= Lords & Wizards =

Fantasy board game

Cover art of the boxed edition by Mike Gilbert

Lords & Wizards is a fantasy board wargame published by Fantasy Games Unlimited (FGU) in 1977.

==Description==
Lords & Wizards is a wargame of world conquest for 2–12 players. Players control leaders who amass armies and magical items in a bid to eliminate their opponents. Leader units advance in levels after gaining experience.

===Components===
The game box or ziplock bag contains:
- 28" x 22" paper hex grid map sheet,
- 72-page typewritten rulebook
- 800 die-cut counters
- Time/Money card
- three cards of tables
- six-sided die

===Setup===
A Legend is dealt out to each city and ruin on the map. Each player decides which type of leader to start with, either a Lord or a Wizard, and must also choose an alignment for the leader (Good, Neutral or Chaotic). Each alignment has both a advantages and disadvantages.
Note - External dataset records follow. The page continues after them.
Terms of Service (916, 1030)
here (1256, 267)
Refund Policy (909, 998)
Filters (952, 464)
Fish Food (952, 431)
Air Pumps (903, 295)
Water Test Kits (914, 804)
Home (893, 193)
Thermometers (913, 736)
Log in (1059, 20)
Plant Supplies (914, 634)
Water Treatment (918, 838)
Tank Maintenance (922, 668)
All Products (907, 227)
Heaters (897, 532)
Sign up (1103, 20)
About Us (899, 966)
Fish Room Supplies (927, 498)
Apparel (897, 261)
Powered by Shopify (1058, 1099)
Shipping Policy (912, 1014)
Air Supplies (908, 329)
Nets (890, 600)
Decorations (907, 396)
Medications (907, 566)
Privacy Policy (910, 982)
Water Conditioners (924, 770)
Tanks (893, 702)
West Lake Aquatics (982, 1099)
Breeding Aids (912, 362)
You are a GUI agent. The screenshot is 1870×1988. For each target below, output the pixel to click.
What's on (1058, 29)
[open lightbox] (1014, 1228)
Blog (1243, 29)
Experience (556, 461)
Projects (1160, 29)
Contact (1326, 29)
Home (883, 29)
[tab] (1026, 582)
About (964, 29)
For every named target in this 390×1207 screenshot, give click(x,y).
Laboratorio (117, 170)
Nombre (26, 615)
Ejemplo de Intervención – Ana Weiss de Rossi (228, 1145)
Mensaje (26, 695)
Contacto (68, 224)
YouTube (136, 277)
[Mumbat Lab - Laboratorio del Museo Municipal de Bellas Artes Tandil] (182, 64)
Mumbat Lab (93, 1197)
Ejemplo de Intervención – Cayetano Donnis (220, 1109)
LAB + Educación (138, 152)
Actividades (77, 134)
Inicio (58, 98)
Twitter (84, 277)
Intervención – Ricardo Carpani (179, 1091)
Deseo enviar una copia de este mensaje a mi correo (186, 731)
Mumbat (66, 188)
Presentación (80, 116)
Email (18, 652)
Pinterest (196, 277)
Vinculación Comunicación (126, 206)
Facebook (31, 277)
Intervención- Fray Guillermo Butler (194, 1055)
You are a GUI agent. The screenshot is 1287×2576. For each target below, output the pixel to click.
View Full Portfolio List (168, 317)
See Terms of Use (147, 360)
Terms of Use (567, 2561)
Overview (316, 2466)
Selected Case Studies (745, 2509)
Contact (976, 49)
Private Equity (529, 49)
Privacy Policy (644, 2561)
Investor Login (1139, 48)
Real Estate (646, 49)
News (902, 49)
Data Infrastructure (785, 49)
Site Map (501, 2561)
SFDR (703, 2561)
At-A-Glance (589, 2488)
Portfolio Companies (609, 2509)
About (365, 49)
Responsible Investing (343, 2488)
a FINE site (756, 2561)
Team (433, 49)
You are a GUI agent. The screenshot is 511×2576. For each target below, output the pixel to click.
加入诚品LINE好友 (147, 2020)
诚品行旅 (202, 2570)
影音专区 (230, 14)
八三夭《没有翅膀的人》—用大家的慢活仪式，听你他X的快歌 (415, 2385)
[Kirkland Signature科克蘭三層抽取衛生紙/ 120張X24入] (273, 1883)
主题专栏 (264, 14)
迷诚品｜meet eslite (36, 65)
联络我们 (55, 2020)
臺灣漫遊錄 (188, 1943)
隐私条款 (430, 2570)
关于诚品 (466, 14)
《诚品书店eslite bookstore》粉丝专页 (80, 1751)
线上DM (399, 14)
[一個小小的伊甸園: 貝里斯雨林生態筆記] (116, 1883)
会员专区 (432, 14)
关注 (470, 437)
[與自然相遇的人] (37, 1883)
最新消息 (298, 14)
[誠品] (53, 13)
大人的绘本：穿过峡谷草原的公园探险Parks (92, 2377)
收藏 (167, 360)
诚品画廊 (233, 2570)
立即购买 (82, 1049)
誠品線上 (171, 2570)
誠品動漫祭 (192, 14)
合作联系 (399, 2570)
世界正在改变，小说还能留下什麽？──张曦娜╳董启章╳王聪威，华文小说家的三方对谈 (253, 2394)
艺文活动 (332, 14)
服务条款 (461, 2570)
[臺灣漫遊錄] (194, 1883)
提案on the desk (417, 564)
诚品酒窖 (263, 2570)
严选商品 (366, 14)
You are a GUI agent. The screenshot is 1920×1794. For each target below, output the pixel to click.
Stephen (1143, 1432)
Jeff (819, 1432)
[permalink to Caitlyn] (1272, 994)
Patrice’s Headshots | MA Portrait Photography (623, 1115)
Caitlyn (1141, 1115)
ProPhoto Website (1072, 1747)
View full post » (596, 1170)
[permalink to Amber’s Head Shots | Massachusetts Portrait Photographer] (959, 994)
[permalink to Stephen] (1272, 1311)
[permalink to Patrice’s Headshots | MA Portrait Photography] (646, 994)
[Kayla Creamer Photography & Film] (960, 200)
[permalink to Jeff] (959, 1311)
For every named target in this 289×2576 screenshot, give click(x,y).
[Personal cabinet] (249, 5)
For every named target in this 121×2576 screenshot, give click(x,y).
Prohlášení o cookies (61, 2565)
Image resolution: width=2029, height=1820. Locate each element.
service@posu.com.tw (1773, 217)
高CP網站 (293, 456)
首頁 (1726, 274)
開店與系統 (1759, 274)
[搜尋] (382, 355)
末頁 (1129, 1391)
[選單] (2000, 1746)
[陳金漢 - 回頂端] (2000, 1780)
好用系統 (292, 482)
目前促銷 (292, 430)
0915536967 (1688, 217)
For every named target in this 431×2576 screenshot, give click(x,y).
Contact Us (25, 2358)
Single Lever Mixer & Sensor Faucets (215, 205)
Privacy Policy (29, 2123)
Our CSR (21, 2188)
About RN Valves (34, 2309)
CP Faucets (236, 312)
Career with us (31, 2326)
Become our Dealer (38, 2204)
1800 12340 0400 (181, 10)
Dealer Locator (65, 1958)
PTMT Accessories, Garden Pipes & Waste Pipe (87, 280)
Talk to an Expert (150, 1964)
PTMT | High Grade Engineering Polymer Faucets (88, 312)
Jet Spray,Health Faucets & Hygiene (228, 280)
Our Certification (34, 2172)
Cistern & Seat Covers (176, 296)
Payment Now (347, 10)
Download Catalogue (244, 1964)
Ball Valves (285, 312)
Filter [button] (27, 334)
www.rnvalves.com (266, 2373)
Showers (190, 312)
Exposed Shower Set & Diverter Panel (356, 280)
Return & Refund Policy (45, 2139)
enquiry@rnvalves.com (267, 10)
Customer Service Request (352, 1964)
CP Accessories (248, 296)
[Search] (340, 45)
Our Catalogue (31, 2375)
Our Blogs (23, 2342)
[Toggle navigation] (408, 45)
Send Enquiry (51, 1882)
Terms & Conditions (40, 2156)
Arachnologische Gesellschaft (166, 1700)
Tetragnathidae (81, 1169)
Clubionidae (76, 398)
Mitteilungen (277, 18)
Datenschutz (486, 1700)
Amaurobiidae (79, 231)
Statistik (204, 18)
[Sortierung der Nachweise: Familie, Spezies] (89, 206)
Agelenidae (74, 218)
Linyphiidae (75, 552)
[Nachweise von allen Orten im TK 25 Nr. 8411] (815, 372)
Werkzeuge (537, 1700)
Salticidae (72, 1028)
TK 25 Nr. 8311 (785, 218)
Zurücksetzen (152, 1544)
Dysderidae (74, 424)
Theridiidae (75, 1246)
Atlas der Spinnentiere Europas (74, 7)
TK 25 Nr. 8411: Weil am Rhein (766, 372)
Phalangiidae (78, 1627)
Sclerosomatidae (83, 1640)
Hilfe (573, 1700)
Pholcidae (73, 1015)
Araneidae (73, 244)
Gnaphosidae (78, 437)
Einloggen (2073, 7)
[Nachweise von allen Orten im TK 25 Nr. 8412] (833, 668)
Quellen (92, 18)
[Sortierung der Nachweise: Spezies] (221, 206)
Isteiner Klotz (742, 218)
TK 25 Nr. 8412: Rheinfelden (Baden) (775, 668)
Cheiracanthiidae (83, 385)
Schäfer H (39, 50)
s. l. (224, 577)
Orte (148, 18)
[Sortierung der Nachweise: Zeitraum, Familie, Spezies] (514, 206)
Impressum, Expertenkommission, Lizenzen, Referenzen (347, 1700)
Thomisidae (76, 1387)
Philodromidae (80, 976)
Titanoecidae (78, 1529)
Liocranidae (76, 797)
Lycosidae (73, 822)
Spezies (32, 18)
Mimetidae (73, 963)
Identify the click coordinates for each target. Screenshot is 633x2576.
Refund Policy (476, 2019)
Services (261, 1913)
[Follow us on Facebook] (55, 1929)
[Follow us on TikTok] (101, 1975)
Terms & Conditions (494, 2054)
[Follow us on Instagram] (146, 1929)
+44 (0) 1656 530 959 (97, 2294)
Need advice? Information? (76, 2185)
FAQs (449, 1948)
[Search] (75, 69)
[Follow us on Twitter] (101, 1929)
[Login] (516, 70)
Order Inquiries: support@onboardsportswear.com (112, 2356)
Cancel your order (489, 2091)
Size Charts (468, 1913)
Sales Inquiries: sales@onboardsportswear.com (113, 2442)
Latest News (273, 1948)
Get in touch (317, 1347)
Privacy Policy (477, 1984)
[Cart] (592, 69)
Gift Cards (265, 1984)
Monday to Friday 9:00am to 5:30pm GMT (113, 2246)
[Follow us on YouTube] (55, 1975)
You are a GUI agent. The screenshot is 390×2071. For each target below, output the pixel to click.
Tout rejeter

The starting place for each player is randomly determined, and the player may then discover what Legend belongs to that player's starting city, and whether the Legend may be of use.

===Gameplay===
Each player uses their leader to search for allies, henchmen, creatures and magic items in order to create the strongest force. A turn represents half a month, and each year consists of nine months. The game ends at the end of the third year (54 turns). Each unit has a movement rating, which can be affected by terrain. Combat is resolved using a standard Combat Result Table (CRT) and a die roll. Magic items that have been gained or bought can be used in combat. Lords gain a level of experience every three months (six turns). A Wizard gains a level after four turns spent studying.

===Victory conditions===
The game can end before its scheduled finish if one player eliminates all the other players. If the game lasts until the end of the third year, the player with the leader who has gained the most levels wins. If two or more leaders are tied for levels gained, the following become the tie-breaker in order of precedence: greatest Gold Talent income, most magical items of the same alignment; most current Gold Talents.

==Publication history==
In the mid-1970s, shortly after the publication of Dungeons & Dragons, 16-year-old Adam Gruen designed a fantasy-themed Risk-like game for his friends by borrowing the components from two SPI wargames. He used the isopmorphic maps from Strategy I to produce a never-ending map, and the graphical counters from Dark Ages to represent Tolkienesque elves, dwarves, and monsters. Gruen sold the game to FGU, who published it in both a ziplock bag and as a boxed set in 1977 with cover and interior art by Mike Gilbert.

==Reception==
In Issue 7 of White Dwarf, Fred Hemmings noted that there was a constant shortage of certain types of counters, and found the map was of "an unwieldy size." He also found parts of the rules to be "vague and contradictory," and some of the allies, Legends and magical items unbalanced the game. Hemmings concluded by giving the game a below-average rating of 6 out of 10, stating "it is clear that a lot of work has gone into the game. Given this it seems a pity that the sides are not more evenly balanced."

In the inaugural issue of Ares (March 1980), Greg Costikyan called the game "nothing so much as a fantasy Blitzkrieg", and noted that "strategic finesse is the major factor in determining the outcome of the game." He didn't like that the counters had no labels on them, meaning "one must infer their nature from the illustration on the counter, which results in frequent reference to the counter summary in the game rules." He concluded by giving the game a below-average rating of 5 out of 9, saying, "Lords & Wizards is a solid, competent design with no great innovation, and some graphics problems."

==Awards==
At the 1978 Origins Awards, Lords & Wizards was a finalist for the Charles S. Roberts Award for "Best Fantasy Board Game of 1977."